Construímos um palco todo vazado com grade, as máquinas por baixo e os retornos
embutidos no palco. Nós tivemos de comprar caminhão e ônibus para carregar tudo
aquilo e levar pro cara que não queria saber. Foi aí que a música mudou. O
conceito de sertanejo deixou de ser só viola e violão”, conta Chitãozinho no
livro “Bem sertanejo — A história da música que conquistou o Brasil”, de Michel
Teló e André Piunti.
Poucos anos depois surgia um novo fenômeno musical e comercial chamado
Leandro & Leonardo, vindo de Goianápolis, em Goiás. “Entre tapas e beijos”
e “Pense em mim” viraram hits entre 1989 e 1991.
— Os fãs queriam chegar perto deles, agarrar, ficar com uma parte da
roupa... Uma loucura! Já eram uma espécie de sertanejos pop. Um dos discos da
dupla chegou a quase 4 milhões de cópias vendidas. Eles quebraram as últimas
barreiras do preconceito, dando um novo upgrade na música sertaneja — assinala
Edvan Antunes, autor do livro “De caipira a universitário — A história do
sucesso da música sertaneja”.
Também irmãos e com o mesmo perfil — jovens, bonitos e românticos —,
Zezé Di Camargo & Luciano, vindos de Pirenópolis (GO), consolidaram o
estilo em 1992. Não era mais brega ouvir sertanejo, ao contrário, estava na
moda ouvir “É o amooooor” na maior altura.
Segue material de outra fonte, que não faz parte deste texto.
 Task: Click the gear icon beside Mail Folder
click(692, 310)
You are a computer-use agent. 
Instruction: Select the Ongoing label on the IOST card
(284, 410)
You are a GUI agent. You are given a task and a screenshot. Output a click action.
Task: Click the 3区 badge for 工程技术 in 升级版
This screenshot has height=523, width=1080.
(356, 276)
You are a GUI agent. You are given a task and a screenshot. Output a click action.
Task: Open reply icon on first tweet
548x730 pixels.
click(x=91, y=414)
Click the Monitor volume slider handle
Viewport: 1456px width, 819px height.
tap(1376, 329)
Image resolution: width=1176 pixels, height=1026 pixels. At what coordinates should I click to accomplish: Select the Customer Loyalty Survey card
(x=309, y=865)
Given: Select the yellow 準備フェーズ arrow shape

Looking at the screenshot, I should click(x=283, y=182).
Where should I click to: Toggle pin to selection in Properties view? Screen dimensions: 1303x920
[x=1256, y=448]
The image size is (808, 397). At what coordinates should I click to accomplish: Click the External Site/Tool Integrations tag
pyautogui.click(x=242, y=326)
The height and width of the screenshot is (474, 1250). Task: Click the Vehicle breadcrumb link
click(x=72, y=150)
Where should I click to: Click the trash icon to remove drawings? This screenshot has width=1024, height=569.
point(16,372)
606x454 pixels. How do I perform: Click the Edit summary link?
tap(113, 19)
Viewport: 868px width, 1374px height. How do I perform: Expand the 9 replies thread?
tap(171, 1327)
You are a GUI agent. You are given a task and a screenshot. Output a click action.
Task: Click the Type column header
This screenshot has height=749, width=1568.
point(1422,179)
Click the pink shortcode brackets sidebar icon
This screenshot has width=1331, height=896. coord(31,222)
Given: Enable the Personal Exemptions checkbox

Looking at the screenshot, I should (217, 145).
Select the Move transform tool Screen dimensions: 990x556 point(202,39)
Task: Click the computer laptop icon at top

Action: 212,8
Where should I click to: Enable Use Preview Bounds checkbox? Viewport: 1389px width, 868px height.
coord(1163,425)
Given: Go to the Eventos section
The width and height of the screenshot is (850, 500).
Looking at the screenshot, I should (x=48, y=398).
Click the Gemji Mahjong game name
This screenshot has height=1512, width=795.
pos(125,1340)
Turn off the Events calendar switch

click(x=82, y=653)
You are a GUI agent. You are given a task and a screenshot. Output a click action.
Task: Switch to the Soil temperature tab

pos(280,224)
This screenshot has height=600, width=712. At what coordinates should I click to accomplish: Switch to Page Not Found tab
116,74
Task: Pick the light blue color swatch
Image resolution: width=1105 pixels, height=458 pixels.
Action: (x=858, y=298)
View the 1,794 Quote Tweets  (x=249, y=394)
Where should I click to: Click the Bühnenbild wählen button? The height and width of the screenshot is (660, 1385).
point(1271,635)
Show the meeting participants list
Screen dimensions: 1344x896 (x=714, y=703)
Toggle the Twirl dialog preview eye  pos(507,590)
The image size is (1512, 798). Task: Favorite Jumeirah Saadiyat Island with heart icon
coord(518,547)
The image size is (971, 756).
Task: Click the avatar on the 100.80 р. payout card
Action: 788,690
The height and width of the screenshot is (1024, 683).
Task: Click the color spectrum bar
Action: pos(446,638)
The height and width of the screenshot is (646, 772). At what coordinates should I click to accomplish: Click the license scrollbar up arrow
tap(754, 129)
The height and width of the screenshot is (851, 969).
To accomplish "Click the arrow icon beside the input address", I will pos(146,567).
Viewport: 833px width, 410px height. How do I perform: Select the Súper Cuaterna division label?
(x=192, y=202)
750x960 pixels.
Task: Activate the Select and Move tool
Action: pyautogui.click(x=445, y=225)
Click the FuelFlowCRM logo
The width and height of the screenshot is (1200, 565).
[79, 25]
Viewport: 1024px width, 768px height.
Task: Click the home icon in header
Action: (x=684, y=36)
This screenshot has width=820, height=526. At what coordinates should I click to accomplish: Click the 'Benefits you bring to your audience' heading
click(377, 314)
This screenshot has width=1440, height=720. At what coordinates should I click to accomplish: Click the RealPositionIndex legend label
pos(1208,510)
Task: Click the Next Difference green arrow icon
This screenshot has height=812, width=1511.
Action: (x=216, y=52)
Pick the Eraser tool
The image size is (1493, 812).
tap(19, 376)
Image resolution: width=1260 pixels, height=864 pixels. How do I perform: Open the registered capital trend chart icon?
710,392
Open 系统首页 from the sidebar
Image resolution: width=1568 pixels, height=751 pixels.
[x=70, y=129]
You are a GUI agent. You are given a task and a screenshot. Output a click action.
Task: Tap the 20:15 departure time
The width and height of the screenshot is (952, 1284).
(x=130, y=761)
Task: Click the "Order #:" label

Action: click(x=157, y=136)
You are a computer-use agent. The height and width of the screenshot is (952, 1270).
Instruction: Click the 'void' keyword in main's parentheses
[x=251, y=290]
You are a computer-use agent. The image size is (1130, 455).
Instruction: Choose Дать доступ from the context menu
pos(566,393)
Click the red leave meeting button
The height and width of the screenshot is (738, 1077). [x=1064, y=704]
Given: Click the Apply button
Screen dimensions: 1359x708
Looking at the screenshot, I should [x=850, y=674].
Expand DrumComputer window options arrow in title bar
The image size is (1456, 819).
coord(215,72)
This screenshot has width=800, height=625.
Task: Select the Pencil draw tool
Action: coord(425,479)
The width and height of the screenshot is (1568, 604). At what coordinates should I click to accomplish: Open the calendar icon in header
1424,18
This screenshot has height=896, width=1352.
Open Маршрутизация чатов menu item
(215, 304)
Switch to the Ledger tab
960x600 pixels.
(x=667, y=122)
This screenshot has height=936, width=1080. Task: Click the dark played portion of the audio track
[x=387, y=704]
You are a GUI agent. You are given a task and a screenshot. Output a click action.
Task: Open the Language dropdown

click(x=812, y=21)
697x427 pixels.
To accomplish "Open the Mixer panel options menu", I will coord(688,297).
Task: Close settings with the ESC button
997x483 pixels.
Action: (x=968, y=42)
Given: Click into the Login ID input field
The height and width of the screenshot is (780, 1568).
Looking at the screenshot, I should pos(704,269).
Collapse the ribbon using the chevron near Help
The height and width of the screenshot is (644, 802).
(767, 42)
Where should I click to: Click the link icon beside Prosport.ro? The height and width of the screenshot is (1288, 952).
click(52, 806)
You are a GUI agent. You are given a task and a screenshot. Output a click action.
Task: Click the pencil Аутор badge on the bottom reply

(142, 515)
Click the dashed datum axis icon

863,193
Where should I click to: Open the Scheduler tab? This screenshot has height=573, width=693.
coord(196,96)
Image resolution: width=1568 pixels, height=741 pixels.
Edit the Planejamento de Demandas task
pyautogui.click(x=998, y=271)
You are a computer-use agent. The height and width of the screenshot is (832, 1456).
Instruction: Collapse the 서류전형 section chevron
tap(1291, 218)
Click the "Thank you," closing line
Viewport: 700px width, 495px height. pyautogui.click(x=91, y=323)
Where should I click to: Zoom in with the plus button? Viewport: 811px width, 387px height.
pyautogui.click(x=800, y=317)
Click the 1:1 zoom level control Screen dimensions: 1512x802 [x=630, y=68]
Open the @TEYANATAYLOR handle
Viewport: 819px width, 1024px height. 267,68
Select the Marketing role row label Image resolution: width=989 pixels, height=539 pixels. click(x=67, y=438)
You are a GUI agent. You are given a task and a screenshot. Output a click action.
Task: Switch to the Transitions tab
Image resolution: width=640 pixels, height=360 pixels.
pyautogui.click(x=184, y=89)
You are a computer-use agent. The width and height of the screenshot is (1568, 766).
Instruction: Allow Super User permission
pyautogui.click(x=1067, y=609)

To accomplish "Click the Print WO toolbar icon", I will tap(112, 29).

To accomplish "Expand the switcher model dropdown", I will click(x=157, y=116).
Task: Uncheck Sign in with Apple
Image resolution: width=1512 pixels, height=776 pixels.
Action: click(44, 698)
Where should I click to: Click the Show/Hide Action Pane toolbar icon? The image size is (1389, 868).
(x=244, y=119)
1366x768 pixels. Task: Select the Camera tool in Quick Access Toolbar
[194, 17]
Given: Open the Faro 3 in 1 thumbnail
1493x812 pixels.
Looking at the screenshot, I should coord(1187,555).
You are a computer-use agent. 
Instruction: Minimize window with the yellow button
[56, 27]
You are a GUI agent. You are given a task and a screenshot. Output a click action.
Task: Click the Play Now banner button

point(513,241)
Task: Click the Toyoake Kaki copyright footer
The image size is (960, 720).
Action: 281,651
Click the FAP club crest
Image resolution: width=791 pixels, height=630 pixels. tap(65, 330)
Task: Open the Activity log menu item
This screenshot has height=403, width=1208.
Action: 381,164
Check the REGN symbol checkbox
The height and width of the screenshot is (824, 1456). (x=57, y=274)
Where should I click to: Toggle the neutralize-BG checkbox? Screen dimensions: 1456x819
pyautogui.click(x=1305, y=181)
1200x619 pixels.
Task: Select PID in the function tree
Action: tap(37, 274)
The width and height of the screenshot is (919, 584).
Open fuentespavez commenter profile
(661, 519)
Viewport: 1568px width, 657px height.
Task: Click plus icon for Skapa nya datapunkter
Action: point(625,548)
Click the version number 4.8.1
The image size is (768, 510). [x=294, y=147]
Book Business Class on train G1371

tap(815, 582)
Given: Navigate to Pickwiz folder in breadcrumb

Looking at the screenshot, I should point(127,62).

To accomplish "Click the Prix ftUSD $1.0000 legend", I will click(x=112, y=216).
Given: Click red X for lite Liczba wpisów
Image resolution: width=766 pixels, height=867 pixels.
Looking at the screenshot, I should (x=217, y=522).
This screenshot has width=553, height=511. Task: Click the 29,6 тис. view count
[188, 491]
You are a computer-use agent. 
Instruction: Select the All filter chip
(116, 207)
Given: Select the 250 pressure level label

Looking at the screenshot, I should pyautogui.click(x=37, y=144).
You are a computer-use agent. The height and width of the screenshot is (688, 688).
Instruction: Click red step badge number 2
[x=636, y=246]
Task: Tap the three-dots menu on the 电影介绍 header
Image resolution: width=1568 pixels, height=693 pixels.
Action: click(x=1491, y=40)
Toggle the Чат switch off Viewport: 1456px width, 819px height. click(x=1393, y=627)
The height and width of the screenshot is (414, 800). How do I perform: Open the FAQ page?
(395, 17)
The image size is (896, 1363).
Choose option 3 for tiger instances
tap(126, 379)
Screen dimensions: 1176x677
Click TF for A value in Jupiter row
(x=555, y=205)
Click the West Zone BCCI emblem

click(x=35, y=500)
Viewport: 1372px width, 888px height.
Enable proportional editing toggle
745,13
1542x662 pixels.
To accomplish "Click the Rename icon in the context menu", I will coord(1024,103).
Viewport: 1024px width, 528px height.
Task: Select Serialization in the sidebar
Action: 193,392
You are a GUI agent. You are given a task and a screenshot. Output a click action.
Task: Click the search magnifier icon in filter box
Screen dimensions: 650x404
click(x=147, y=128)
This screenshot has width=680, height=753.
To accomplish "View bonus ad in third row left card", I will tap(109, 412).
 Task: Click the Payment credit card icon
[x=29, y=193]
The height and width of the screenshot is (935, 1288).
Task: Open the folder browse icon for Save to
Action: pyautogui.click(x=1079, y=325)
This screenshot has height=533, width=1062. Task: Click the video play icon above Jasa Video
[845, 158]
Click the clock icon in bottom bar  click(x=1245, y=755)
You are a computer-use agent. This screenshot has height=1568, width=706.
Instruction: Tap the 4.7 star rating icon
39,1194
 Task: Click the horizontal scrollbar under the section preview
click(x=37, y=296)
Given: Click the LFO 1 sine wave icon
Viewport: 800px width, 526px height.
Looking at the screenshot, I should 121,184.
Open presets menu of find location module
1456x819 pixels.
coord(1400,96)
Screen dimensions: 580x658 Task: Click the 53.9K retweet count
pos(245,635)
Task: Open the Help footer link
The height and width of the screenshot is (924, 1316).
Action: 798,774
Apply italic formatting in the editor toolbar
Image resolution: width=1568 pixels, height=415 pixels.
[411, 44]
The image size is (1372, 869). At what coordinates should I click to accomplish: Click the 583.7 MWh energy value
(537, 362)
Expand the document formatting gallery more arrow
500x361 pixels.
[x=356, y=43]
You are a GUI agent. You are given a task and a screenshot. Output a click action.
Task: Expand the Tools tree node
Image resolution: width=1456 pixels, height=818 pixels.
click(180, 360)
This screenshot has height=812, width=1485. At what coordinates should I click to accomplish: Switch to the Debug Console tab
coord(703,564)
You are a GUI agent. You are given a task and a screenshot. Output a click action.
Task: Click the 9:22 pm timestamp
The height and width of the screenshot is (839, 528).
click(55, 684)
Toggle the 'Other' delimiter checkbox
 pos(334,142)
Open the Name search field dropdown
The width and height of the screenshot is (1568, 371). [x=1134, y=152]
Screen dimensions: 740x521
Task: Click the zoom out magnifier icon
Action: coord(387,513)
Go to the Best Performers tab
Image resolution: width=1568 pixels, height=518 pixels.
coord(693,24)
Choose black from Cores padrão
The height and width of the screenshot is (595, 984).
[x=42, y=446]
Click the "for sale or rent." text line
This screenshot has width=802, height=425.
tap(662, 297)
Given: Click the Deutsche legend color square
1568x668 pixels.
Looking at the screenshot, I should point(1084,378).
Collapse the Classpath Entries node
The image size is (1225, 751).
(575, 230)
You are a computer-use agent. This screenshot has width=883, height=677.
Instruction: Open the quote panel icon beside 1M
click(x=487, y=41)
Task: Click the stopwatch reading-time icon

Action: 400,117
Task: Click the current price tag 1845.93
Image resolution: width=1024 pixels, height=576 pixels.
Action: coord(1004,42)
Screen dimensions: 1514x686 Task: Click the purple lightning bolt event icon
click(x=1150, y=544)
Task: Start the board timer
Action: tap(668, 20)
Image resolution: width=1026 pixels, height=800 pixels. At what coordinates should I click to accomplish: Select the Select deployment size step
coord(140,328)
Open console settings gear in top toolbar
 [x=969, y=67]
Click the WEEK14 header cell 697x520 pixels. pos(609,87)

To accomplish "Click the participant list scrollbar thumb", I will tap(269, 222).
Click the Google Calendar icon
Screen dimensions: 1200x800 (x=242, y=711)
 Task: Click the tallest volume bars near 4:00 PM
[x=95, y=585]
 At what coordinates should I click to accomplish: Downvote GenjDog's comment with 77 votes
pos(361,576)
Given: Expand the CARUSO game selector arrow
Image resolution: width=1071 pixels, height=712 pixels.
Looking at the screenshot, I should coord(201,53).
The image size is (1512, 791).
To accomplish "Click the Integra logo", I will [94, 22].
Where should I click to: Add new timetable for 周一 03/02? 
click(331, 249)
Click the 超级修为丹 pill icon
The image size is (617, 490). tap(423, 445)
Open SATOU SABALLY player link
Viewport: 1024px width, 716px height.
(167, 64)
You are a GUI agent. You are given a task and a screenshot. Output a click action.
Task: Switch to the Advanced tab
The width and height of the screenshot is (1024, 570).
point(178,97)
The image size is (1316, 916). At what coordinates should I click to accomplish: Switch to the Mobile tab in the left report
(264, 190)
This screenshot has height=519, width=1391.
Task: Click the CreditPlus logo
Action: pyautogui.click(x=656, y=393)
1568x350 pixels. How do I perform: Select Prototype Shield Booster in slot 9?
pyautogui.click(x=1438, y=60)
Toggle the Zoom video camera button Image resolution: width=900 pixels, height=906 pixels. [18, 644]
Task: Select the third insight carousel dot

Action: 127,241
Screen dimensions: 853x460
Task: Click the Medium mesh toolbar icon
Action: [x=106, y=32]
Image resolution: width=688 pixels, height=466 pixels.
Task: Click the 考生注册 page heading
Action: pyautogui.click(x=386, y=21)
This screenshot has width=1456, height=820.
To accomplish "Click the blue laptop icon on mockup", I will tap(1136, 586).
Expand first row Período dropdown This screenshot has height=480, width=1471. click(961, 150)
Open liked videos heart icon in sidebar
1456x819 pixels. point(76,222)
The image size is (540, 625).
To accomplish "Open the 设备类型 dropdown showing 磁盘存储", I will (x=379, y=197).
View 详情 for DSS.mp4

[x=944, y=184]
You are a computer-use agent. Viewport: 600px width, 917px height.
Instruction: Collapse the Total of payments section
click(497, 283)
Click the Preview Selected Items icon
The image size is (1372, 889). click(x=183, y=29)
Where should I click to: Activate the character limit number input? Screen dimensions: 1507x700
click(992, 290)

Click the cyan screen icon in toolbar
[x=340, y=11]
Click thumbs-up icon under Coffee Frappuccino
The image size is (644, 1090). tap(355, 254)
Aproveitando o ensejo, outras várias
duplas, como João Mineiro & Marciano, Christian & Ralf, Rick &
Renner e João Paulo & Daniel, conquistaram seu espaço.
Se lá no início as duplas diziam que Tonico & Tinoco era uma
referência, hoje não escondem que a maior inspiração é um ícone da música
romântica.
— Roberto Carlos, sempre! Assim como as dele, nossas músicas falam
direto ao coração — afirma Luciano.
Glória e luto
Surfando na onda do sucesso, a Globo reuniu, em 1995, os maiores
expoentes do segmento, na época, para o especial de TV “Amigos”. Leandro &
Leonardo, Chitãozinho & Xororó e Zezé Di Camargo & Luciano vestiram,
literalmente, a camisa da união do mercado sertanejo, que já reinava absoluto
no cenário musical do país.
— Esse não foi um projeto, mas uma reunião de amigos que ganhou destaque
nacionalmente. Esses encontros já aconteciam entre a gente longe dos holofotes,
nas fazendas. Nossa amizade sempre foi real, verdadeira, e persiste através dos
tempos — afirma Zezé.
A explosão de felicidade, contudo, deu lugar à consternação pouco tempo
depois, com duas perdas significativas: em 1997, João Paulo morreu num acidente
de carro; um ano depois, Leandro saiu de cena por conta de um câncer raro no
pulmão. Após períodos de luto, Daniel e Leonardo decidiram seguir em carreiras
solo, com o apoio e o carinho de seu público.